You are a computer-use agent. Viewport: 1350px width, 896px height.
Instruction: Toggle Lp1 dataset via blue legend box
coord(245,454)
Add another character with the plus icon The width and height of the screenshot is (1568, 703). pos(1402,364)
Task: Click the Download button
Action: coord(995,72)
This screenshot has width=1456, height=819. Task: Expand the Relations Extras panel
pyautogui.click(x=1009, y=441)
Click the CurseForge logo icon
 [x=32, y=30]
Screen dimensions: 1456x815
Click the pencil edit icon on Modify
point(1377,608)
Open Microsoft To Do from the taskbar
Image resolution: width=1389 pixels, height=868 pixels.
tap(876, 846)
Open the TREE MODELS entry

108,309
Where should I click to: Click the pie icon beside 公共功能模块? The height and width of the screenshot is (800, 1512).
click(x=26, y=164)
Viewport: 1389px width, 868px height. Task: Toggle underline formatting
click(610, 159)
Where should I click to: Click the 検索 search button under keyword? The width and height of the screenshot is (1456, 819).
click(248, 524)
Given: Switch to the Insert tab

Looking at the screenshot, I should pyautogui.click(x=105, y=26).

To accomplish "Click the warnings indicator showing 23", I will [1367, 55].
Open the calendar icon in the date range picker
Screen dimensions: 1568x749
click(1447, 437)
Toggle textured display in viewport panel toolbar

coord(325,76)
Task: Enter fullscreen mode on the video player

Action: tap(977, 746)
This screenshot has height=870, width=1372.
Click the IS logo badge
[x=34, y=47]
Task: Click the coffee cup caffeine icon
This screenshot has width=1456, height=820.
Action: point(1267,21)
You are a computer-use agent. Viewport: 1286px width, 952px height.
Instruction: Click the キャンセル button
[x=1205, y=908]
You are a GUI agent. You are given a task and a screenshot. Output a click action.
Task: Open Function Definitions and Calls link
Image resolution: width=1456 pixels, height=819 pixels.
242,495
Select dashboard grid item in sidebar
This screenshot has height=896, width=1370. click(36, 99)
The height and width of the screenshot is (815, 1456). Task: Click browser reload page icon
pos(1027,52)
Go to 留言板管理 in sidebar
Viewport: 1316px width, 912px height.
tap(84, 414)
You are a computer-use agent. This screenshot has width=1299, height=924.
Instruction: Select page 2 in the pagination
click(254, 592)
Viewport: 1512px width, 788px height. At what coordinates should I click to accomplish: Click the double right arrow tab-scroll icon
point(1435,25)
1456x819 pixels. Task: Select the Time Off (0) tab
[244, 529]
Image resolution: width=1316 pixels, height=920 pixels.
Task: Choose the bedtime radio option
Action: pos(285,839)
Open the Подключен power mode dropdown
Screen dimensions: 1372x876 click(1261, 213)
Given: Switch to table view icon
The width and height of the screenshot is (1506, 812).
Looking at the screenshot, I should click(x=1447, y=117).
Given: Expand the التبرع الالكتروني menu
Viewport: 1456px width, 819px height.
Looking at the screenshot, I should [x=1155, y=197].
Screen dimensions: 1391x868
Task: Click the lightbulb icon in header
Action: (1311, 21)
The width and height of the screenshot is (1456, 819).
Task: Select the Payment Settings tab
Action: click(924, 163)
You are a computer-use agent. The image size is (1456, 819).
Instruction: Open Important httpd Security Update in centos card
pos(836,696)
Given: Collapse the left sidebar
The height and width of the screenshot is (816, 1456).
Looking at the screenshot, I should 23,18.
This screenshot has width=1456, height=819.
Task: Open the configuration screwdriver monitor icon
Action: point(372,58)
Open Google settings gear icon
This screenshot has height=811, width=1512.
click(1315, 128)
+++++
## Problem statement
Your task is to retype the records above exactly.

## Exercise result
You are a computer-use agent. Viewport: 1350px width, 896px height.
Instruction: Toggle Lp1 dataset via blue legend box
coord(245,454)
Add another character with the plus icon The width and height of the screenshot is (1568, 703). pos(1402,364)
Task: Click the Download button
Action: coord(995,72)
This screenshot has width=1456, height=819. Task: Expand the Relations Extras panel
pyautogui.click(x=1009, y=441)
Click the CurseForge logo icon
 [x=32, y=30]
Screen dimensions: 1456x815
Click the pencil edit icon on Modify
point(1377,608)
Open Microsoft To Do from the taskbar
Image resolution: width=1389 pixels, height=868 pixels.
tap(876, 846)
Open the TREE MODELS entry

108,309
Where should I click to: Click the pie icon beside 公共功能模块? The height and width of the screenshot is (800, 1512).
click(x=26, y=164)
Viewport: 1389px width, 868px height. Task: Toggle underline formatting
click(610, 159)
Where should I click to: Click the 検索 search button under keyword? The width and height of the screenshot is (1456, 819).
click(248, 524)
Given: Switch to the Insert tab

Looking at the screenshot, I should pyautogui.click(x=105, y=26).

To accomplish "Click the warnings indicator showing 23", I will [1367, 55].
Open the calendar icon in the date range picker
Screen dimensions: 1568x749
click(1447, 437)
Toggle textured display in viewport panel toolbar

coord(325,76)
Task: Enter fullscreen mode on the video player

Action: tap(977, 746)
This screenshot has height=870, width=1372.
Click the IS logo badge
[x=34, y=47]
Task: Click the coffee cup caffeine icon
This screenshot has width=1456, height=820.
Action: point(1267,21)
You are a computer-use agent. Viewport: 1286px width, 952px height.
Instruction: Click the キャンセル button
[x=1205, y=908]
You are a GUI agent. You are given a task and a screenshot. Output a click action.
Task: Open Function Definitions and Calls link
Image resolution: width=1456 pixels, height=819 pixels.
242,495
Select dashboard grid item in sidebar
This screenshot has height=896, width=1370. click(36, 99)
The height and width of the screenshot is (815, 1456). Task: Click browser reload page icon
pos(1027,52)
Go to 留言板管理 in sidebar
Viewport: 1316px width, 912px height.
tap(84, 414)
You are a computer-use agent. This screenshot has width=1299, height=924.
Instruction: Select page 2 in the pagination
click(254, 592)
Viewport: 1512px width, 788px height. At what coordinates should I click to accomplish: Click the double right arrow tab-scroll icon
point(1435,25)
1456x819 pixels. Task: Select the Time Off (0) tab
[244, 529]
Image resolution: width=1316 pixels, height=920 pixels.
Task: Choose the bedtime radio option
Action: pos(285,839)
Open the Подключен power mode dropdown
Screen dimensions: 1372x876 click(1261, 213)
Given: Switch to table view icon
The width and height of the screenshot is (1506, 812).
Looking at the screenshot, I should click(x=1447, y=117).
Given: Expand the التبرع الالكتروني menu
Viewport: 1456px width, 819px height.
Looking at the screenshot, I should [x=1155, y=197].
Screen dimensions: 1391x868
Task: Click the lightbulb icon in header
Action: (1311, 21)
The width and height of the screenshot is (1456, 819).
Task: Select the Payment Settings tab
Action: click(924, 163)
You are a computer-use agent. The image size is (1456, 819).
Instruction: Open Important httpd Security Update in centos card
pos(836,696)
Given: Collapse the left sidebar
The height and width of the screenshot is (816, 1456).
Looking at the screenshot, I should 23,18.
This screenshot has width=1456, height=819.
Task: Open the configuration screwdriver monitor icon
Action: point(372,58)
Open Google settings gear icon
This screenshot has height=811, width=1512.
click(1315, 128)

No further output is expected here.